What Is the rune Type in Go

The `rune` type in Go is simply an alias for `int32` that represents a Unicode code point, allowing you to handle individual characters from any language correctly.

When bytes betray your string

You're building a text processor. A user pastes a string containing "Hello 世界". You ask for the length. You expect 9. Go says 13. You try to grab the last character with s[len(s)-1]. You get a byte that prints as garbage. The string isn't a list of characters. It's a list of bytes. UTF-8 encodes characters into variable-width sequences. ASCII takes one byte. Chinese characters take three. Emojis take four. Slicing by byte index breaks multi-byte characters. You need rune to treat text as logical units.

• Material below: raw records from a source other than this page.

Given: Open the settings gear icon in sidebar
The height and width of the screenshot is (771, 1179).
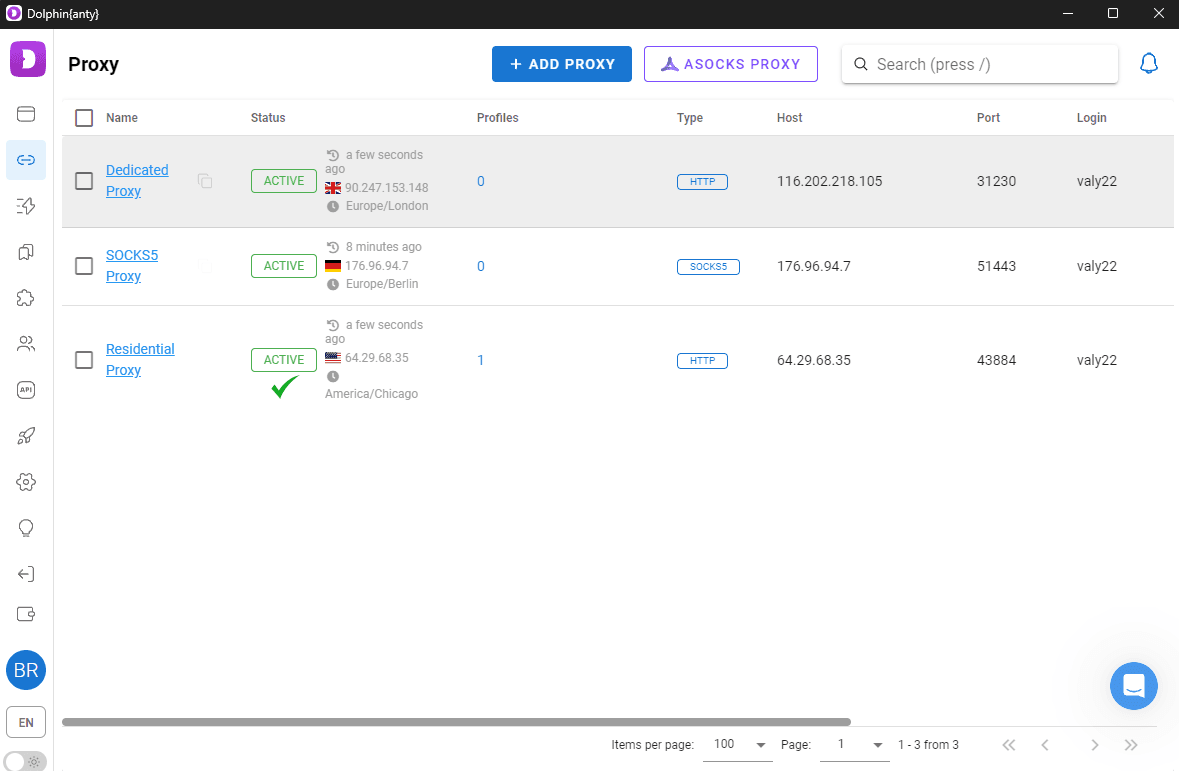Looking at the screenshot, I should point(26,482).
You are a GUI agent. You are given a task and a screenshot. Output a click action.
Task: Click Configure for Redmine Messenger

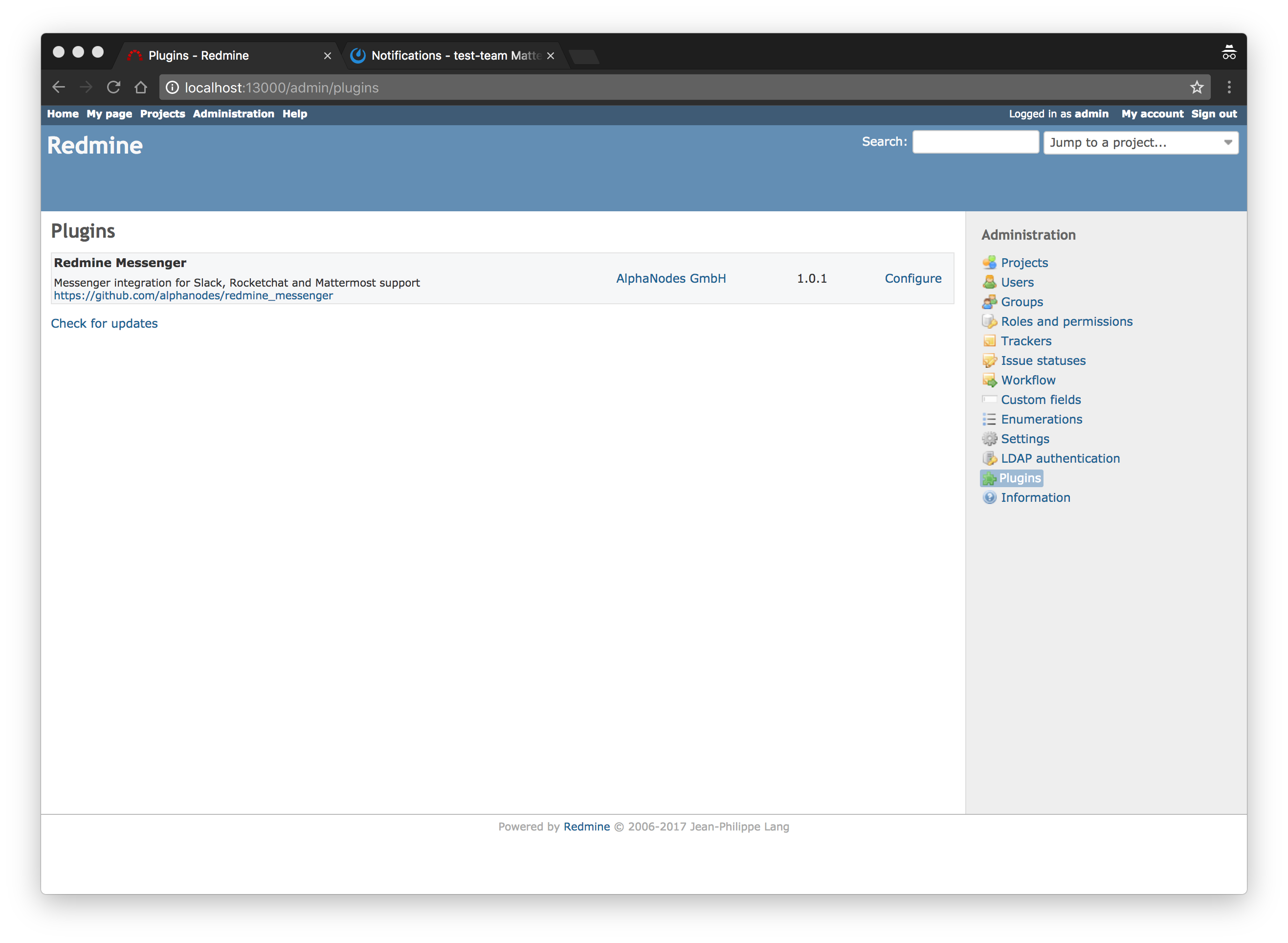(912, 278)
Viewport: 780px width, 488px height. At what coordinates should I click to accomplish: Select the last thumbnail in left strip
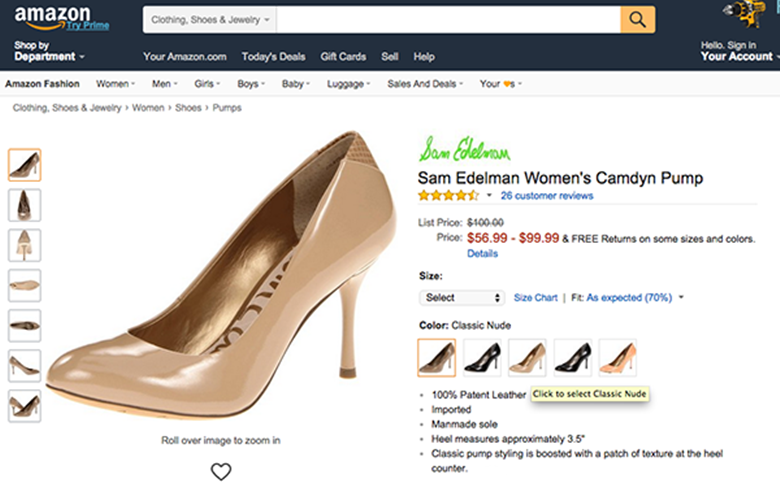pos(24,405)
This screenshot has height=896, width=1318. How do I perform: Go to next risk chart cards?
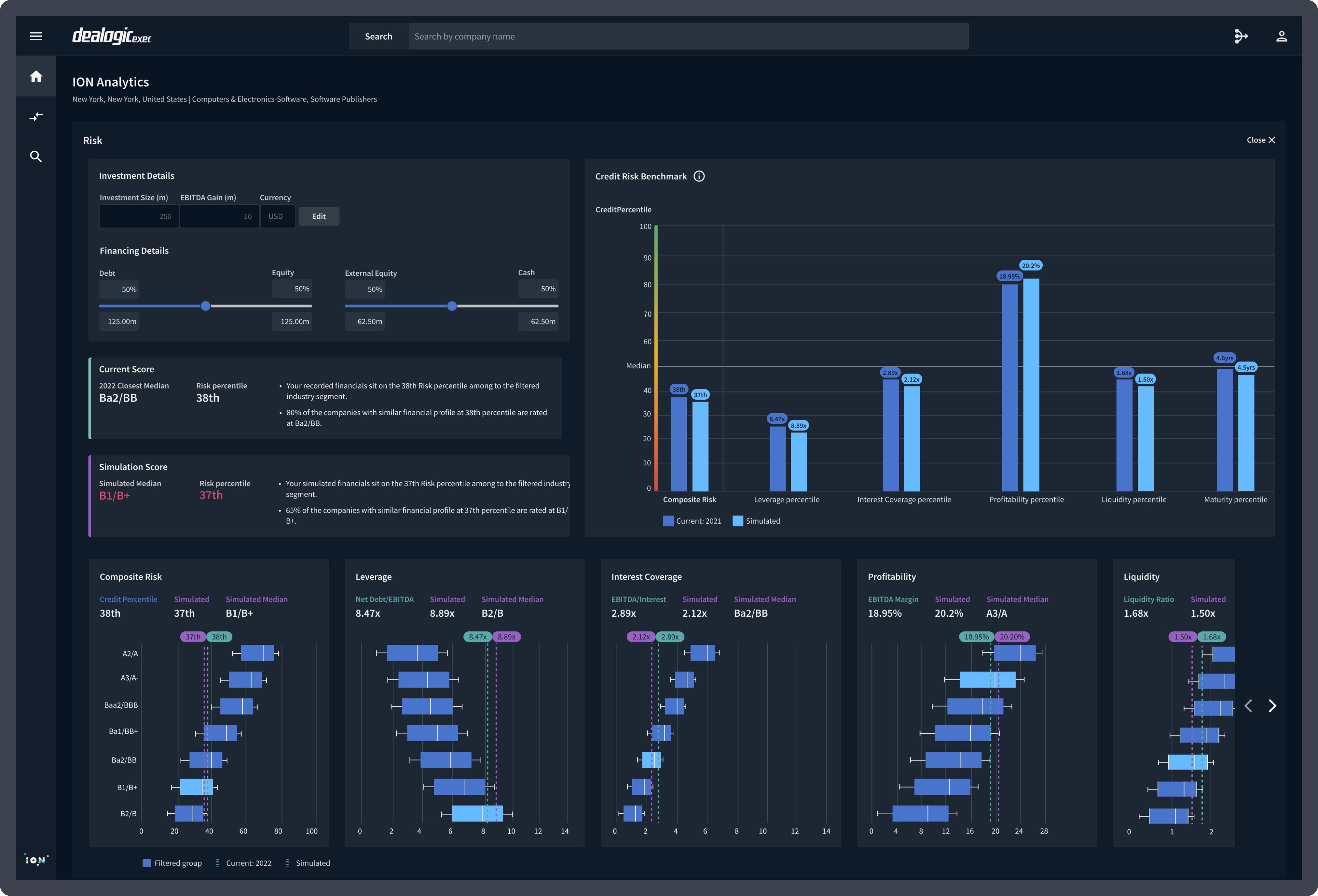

The rune type is an integer alias

The rune type is an alias for int32. It represents a Unicode code point. A code point is the unique integer assigned to a character in the Unicode standard. Strings in Go are UTF-8 encoded byte sequences. UTF-8 is a variable-width encoding. It packs code points into 1 to 4 bytes. A rune holds the decoded integer value, independent of the byte representation.

Think of bytes as individual tiles in a mosaic. A rune is the picture formed by a group of tiles. The mosaic stores tiles. The rune describes the picture. When you iterate a string, Go decodes the tiles into pictures automatically.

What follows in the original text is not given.